Monday I had to go to the lab to have blood work done for the Pittsburgh nephrologist. I have to have the comprehensive metabolic panel (CMP) done once a month for the next year. This go-round she’s particularly interested in my potassium level because initially it was too high (“eat this low-potassium diet,” she said), and then the next work up showed it was too low, even though I hadn’t changed anything in my diet (“eat an extra banana,” she said. Joke’s on her. I don’t even like bananas). Losartan, the new blood pressure medication, can cause an increase in potassium in the blood. I don’t know what the long-term effect of that is but apparently she wants to keep an eye on it. The CMP will also show the eGFR (the measurement of kidney function), among other things of course.
(Feel free to skip this paragraph if pee talk just isn’t your thing.) I also picked up the giant orange juice-looking container for another 24-hour urine sample. It is exactly as it sounds. For a full 24 hours you collect all your urine in the “hat” and dump it in the container and store it in the fridge. Oh fun. This is the ‘definitive’ test of the amount of protein in the urine. The random samples, where you just pee in the cup, generally just gives a “normal” or “high” reading but doesn’t give the specific number. I dropped off the container Friday and also had to give another “random” urine sample, which will be repeated monthly as well. I’m not sure when the next 24-hour collection will be.

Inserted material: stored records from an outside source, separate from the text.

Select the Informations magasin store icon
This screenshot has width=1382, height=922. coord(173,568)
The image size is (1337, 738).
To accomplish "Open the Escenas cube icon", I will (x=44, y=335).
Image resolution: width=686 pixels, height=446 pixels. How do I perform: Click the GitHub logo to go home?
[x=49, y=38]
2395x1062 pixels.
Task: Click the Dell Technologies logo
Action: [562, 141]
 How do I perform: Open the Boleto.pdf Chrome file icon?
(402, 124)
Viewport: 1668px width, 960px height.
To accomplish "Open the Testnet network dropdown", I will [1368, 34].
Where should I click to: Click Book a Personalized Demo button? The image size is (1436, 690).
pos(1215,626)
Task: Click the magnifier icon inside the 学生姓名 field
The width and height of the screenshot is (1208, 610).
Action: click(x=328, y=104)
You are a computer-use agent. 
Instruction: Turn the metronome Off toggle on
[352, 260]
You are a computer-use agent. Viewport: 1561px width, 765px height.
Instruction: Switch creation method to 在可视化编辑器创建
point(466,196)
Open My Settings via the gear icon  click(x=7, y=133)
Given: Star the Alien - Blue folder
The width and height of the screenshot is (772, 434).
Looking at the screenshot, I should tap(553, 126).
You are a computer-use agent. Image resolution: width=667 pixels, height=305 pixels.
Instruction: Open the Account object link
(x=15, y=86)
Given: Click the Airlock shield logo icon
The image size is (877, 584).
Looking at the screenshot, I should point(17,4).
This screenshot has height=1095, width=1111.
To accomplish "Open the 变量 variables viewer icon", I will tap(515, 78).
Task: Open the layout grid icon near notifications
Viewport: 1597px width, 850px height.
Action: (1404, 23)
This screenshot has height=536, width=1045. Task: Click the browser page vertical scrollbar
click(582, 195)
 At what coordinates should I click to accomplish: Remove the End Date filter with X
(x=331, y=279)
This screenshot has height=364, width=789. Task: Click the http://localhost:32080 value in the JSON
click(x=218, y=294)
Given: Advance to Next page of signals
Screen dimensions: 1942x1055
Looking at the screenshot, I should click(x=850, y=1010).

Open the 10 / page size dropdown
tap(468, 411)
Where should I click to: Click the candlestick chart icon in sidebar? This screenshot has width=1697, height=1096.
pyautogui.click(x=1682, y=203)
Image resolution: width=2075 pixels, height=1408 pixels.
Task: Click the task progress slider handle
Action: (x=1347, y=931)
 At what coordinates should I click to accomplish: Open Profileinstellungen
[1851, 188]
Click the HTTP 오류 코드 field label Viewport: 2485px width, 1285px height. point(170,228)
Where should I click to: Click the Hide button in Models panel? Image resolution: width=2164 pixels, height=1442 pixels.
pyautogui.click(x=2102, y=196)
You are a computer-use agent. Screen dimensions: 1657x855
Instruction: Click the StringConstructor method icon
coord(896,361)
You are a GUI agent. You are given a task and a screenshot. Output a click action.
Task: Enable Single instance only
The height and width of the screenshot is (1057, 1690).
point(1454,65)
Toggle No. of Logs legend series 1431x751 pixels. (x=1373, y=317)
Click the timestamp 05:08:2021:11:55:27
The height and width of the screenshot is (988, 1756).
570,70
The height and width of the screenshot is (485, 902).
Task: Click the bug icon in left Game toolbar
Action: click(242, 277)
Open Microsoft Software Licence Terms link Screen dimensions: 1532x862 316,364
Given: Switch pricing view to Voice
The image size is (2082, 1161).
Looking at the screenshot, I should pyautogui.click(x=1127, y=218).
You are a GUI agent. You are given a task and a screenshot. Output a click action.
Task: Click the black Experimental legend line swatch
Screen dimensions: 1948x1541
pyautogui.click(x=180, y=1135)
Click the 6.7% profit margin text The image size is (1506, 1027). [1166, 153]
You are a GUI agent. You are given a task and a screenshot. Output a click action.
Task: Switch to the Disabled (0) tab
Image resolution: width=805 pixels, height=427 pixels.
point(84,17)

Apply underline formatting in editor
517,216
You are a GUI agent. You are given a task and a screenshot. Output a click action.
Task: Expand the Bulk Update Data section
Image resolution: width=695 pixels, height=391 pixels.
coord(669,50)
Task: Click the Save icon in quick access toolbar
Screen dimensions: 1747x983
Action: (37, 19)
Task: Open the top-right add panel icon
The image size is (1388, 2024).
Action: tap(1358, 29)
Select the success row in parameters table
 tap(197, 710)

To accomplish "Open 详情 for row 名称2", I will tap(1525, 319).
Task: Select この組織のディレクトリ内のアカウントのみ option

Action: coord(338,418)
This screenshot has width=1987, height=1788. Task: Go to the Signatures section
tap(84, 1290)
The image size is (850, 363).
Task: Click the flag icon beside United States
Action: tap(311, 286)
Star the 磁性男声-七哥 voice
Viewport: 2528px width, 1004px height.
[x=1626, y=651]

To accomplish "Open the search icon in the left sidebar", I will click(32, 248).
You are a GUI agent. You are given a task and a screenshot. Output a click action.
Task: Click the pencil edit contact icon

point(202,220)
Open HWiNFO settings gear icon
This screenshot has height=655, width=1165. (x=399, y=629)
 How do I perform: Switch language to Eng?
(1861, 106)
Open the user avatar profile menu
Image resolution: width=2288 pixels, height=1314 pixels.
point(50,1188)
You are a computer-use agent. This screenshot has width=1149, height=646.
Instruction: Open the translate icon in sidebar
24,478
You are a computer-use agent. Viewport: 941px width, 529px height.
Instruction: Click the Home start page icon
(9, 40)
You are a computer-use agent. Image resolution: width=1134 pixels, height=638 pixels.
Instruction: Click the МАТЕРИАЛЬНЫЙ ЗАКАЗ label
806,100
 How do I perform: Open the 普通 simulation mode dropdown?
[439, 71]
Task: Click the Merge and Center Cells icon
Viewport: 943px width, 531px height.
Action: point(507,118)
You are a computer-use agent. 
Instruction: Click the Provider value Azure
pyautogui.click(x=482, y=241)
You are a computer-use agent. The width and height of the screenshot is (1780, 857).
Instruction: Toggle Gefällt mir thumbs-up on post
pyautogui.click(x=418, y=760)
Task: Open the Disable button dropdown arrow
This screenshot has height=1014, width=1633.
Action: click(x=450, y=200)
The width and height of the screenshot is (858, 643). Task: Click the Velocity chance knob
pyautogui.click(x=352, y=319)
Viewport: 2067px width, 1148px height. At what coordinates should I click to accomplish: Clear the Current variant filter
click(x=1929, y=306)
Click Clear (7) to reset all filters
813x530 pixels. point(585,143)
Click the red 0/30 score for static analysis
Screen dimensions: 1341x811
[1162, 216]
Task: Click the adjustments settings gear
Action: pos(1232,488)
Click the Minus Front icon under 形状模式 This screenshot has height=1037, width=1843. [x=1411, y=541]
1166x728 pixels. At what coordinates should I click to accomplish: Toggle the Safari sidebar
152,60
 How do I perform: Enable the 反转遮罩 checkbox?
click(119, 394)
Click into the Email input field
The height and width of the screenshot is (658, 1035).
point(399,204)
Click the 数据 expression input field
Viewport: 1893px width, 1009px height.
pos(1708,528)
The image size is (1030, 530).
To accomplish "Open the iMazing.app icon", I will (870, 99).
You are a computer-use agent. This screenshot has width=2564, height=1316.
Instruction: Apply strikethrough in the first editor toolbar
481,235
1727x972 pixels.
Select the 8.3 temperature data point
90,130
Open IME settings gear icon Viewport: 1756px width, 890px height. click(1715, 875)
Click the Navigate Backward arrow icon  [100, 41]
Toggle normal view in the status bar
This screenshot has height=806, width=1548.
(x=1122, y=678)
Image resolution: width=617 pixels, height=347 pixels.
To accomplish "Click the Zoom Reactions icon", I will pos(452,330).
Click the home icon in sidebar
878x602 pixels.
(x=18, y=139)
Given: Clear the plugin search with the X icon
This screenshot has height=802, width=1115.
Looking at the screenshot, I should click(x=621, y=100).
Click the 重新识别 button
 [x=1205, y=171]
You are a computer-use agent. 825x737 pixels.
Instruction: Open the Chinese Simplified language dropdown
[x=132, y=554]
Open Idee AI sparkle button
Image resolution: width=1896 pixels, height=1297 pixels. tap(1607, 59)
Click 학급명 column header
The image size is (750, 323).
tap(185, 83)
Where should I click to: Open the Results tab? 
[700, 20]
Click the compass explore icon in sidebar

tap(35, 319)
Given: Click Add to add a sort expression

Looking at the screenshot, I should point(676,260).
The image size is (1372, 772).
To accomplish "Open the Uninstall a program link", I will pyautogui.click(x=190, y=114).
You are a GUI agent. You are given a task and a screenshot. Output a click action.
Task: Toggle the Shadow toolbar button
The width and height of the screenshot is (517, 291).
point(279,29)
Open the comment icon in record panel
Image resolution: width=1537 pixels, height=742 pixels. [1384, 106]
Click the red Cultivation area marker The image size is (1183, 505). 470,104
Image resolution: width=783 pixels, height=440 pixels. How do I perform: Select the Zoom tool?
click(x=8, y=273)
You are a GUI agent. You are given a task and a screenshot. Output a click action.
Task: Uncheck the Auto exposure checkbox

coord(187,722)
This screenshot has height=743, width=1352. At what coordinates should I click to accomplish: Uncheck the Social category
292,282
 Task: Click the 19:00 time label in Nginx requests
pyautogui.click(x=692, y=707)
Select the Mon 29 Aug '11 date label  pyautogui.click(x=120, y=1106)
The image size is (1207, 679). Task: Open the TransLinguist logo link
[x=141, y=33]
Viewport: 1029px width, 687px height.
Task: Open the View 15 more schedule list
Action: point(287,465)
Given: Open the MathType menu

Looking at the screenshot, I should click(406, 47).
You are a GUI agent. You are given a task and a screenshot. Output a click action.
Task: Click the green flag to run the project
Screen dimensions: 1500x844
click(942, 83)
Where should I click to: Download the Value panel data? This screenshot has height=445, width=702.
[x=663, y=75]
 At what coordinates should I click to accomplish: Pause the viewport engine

I already know that it might take three or four months to see if there is an increase in the eGFR and a decrease in the urine protein so I’m trying to prepare myself for not seeing any change in either when these results come in. But it’s hard.
Today was the first day in more than a month that my blood pressure was normal. It had been really high, like 170/100 high. The PA doc was on leave earlier this week when I messaged her, but her colleague told me to quadruple one of the BP meds I was taking. Quadruple. Wow. So now I’m on three different blood pressure meds and one I’m taking four of. Still mystifying to me. But I was so happy to see it drop way back down this morning. I was really getting concerned about that.
Have I mentioned that I haven’t been able to taste food in over a month? (No, not COVID-19, silly! My smeller’s great.) Yeah, it’s the prednisone of course. That is super frustrating! Even water tastes weird. Oh well. It’ll get better. Lather, rinse, repeat.
Yesterday was my first time back to hematology since the PA trip and the “self-isolation.” I’ll start back to my every-other-Friday routine of getting lab work done to see if I need the Aranesp/red blood cell stimulating shot. My last shot was the day before I left for PA, so it’s been six weeks. Not surprisingly, I did need one today but my hemoglobin wasn’t terribly low, only 9.7. Not bad for so long since the last visit.
Next up: video visit with Dr. A in about 10 days.